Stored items
■ ■ ■ ■

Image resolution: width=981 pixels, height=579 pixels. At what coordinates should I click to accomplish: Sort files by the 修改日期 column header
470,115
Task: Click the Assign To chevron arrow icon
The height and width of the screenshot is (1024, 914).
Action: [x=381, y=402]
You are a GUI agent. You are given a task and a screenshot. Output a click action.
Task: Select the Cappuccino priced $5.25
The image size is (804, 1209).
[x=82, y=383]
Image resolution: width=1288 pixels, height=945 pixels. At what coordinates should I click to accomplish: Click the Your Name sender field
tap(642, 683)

■ ■ ■ ■

• _Problem_: Look for "The image size is (804, 1209)." in the records. Write out its line and every later line through the end exactly, with nothing more.

• _Result for this task_:
The image size is (804, 1209).
[x=82, y=383]
Image resolution: width=1288 pixels, height=945 pixels. At what coordinates should I click to accomplish: Click the Your Name sender field
tap(642, 683)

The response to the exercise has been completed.